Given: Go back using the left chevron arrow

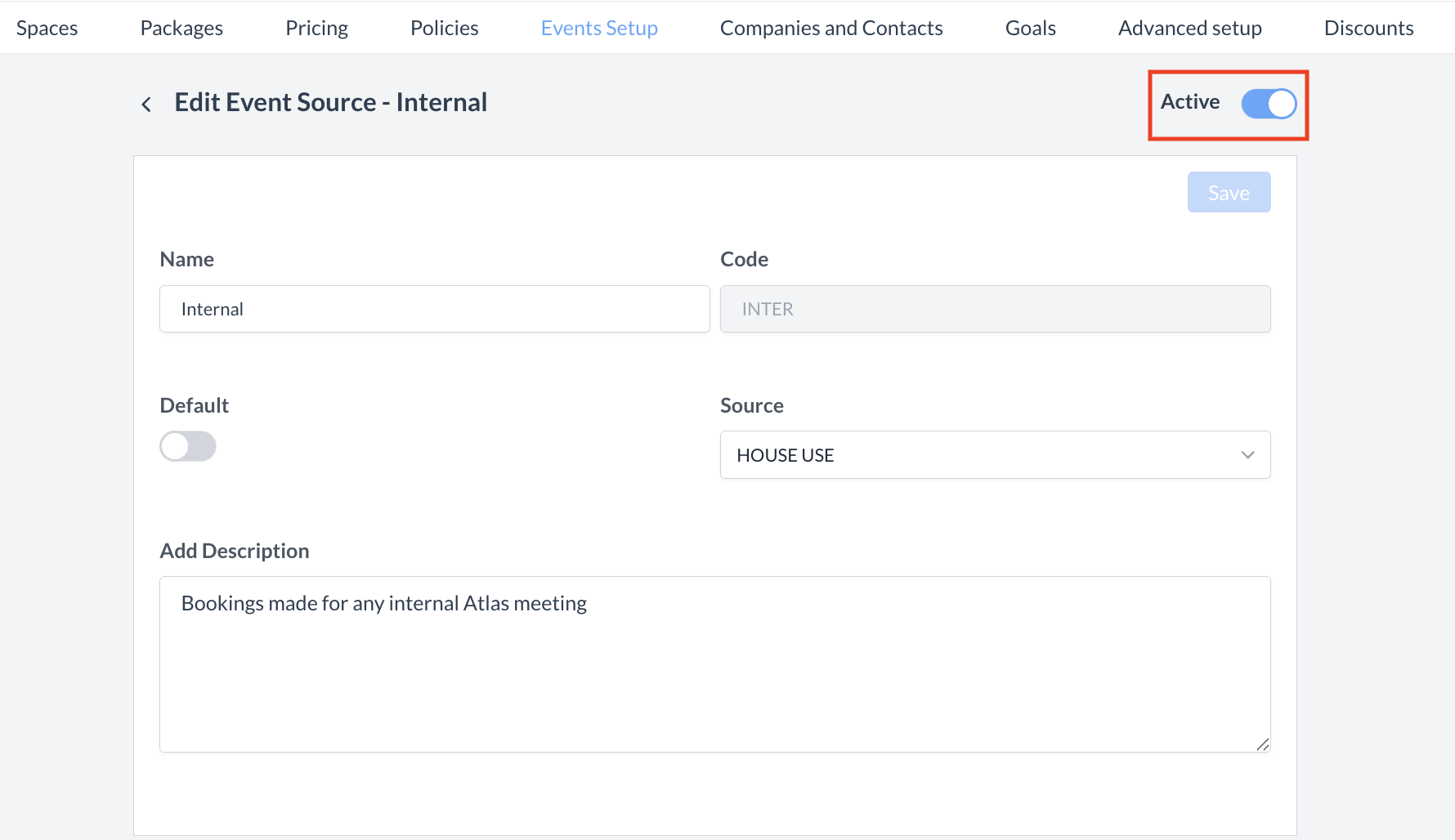Looking at the screenshot, I should click(x=146, y=104).
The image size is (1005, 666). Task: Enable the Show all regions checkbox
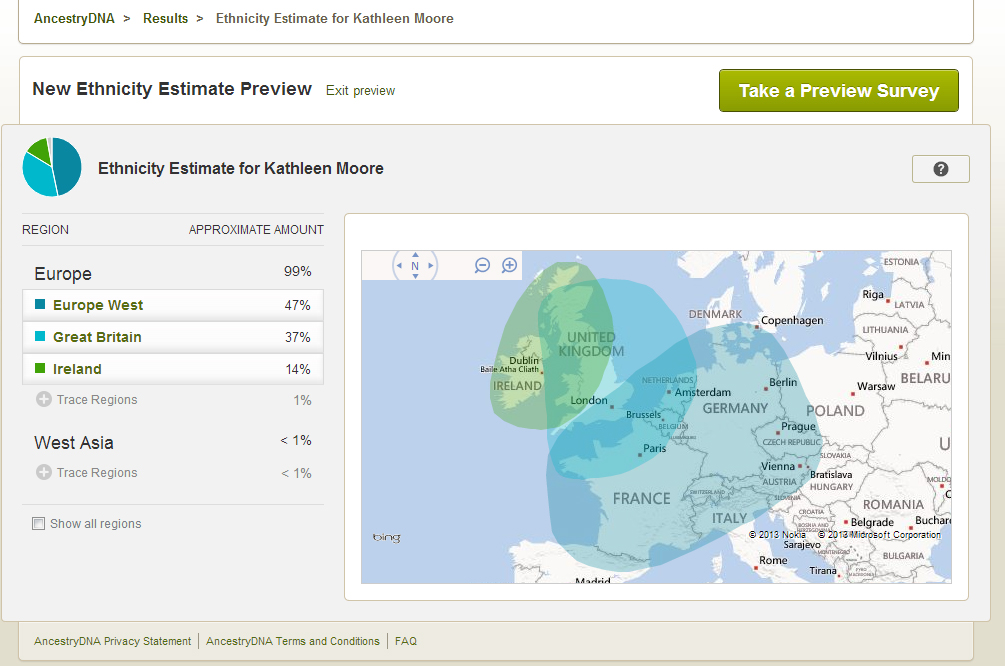39,524
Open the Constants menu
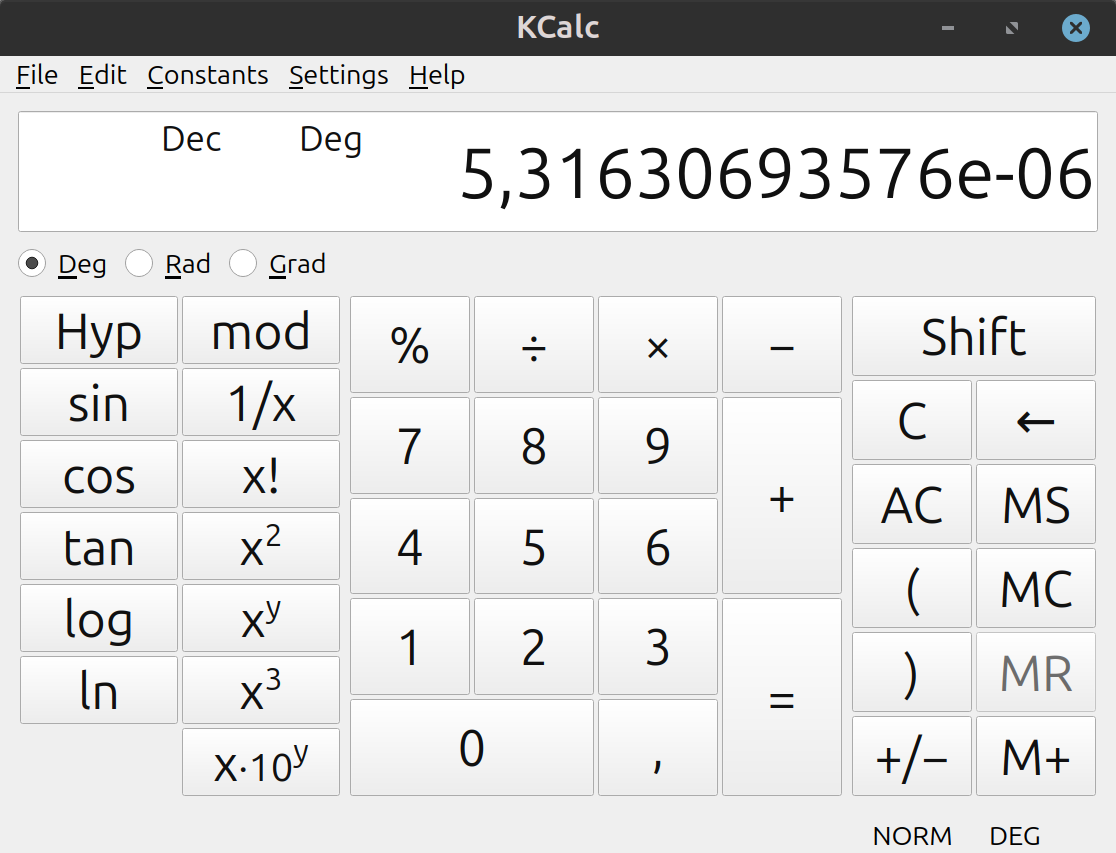Image resolution: width=1116 pixels, height=853 pixels. (x=207, y=76)
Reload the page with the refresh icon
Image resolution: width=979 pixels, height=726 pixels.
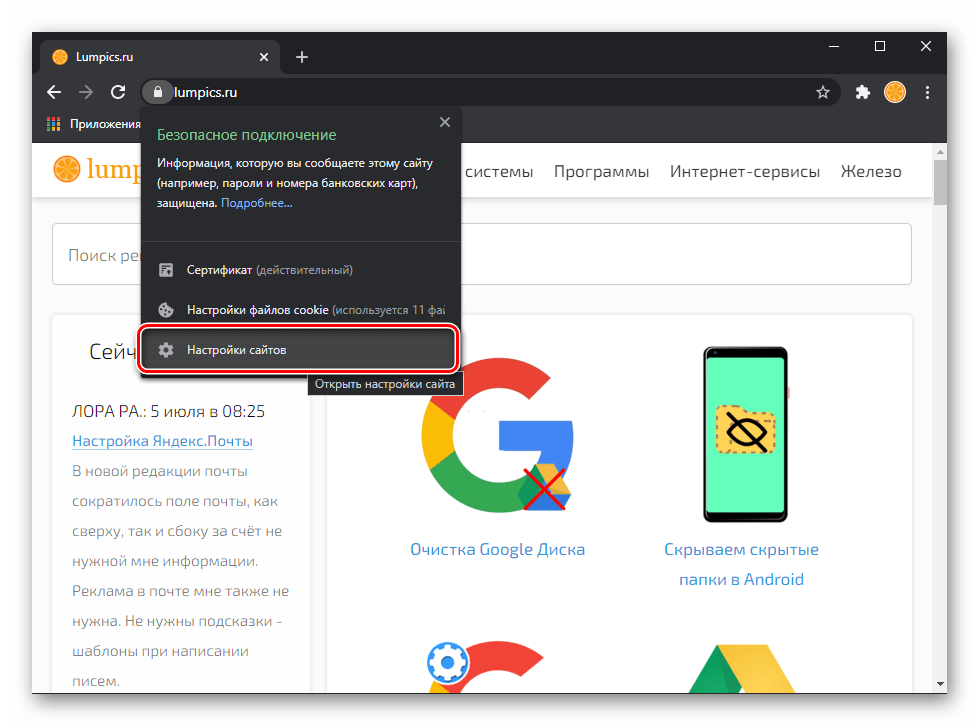[118, 92]
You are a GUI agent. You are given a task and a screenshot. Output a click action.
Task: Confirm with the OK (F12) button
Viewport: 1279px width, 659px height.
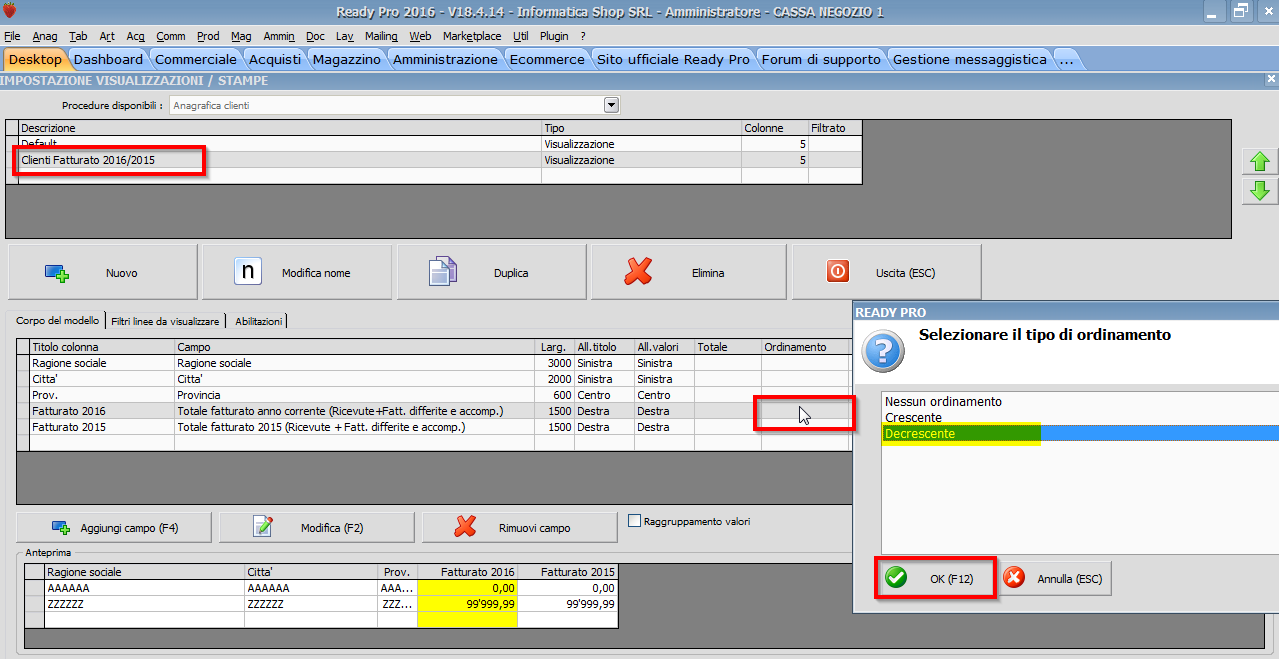935,578
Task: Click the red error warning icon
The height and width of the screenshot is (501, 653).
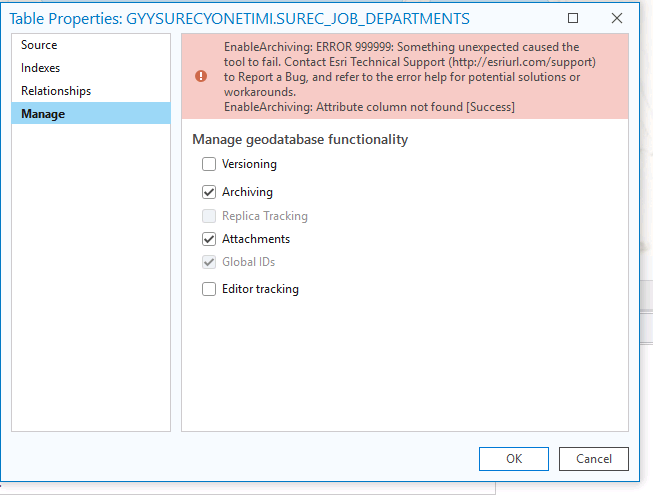Action: (x=201, y=75)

-*-

What the task asks: Output, exactly and with no pictures, every line from the one that contains "Image resolution: width=979" through the final line of the entries.

Result of the exercise:
Image resolution: width=979 pixels, height=726 pixels.
[118, 92]
You are a GUI agent. You are given a task and a screenshot. Output a click action.
Task: Confirm with the OK (F12) button
Viewport: 1279px width, 659px height.
935,578
Task: Click the red error warning icon
The height and width of the screenshot is (501, 653).
Action: (x=201, y=75)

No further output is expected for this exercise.